What this task involves: Below are records; copy exactly the line containing "Outras Opções (52, 1676)" and every line after it, through the last.

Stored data
# # # #
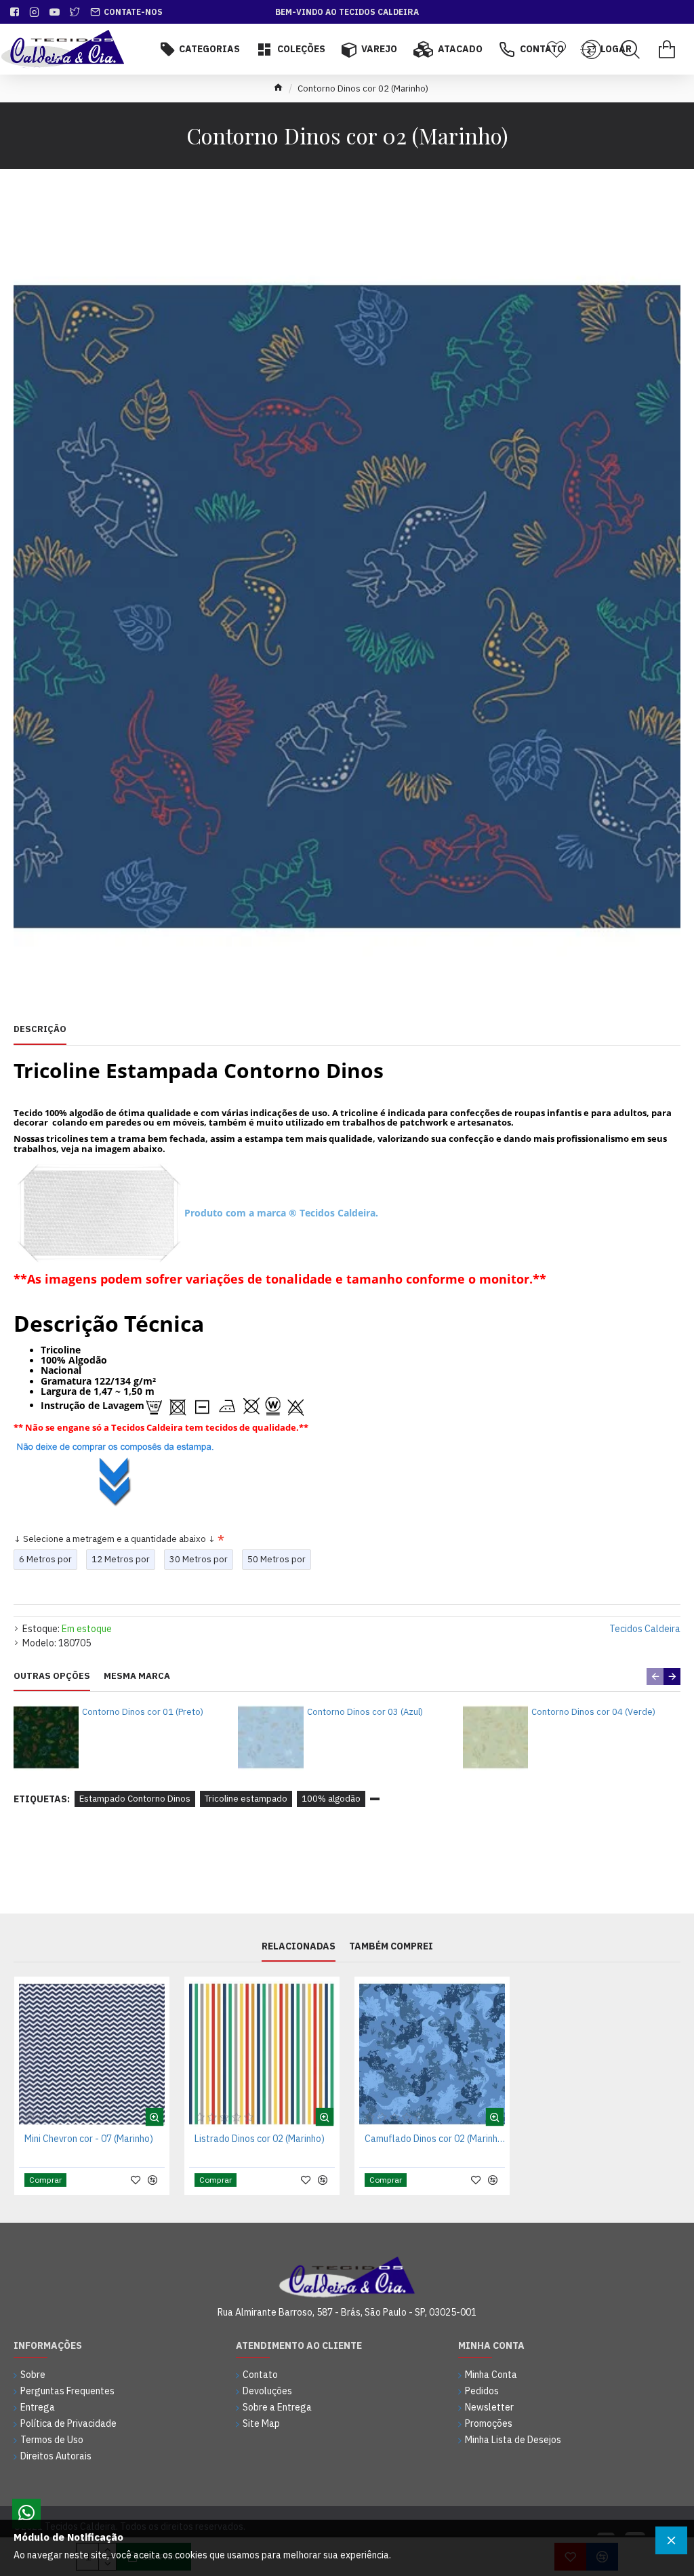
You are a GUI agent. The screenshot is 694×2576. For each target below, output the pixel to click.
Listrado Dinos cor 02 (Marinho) (260, 2139)
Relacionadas (298, 1946)
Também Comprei (391, 1946)
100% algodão (331, 1798)
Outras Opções (52, 1676)
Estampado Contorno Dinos (134, 1798)
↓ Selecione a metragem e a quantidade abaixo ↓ (115, 1539)
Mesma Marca (137, 1676)
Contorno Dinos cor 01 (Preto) (142, 1712)
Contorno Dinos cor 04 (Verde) (593, 1712)
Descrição (40, 1029)
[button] (655, 1676)
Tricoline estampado (246, 1798)
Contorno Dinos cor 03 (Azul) (365, 1712)
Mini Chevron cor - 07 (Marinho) (88, 2139)
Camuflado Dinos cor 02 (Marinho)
# # # #
Response below:
Outras Opções (52, 1676)
Estampado Contorno Dinos (134, 1798)
↓ Selecione a metragem e a quantidade abaixo ↓ (115, 1539)
Mesma Marca (137, 1676)
Contorno Dinos cor 01 (Preto) (142, 1712)
Contorno Dinos cor 04 (Verde) (593, 1712)
Descrição (40, 1029)
[button] (655, 1676)
Tricoline estampado (246, 1798)
Contorno Dinos cor 03 (Azul) (365, 1712)
Mini Chevron cor - 07 (Marinho) (88, 2139)
Camuflado Dinos cor 02 (Marinho)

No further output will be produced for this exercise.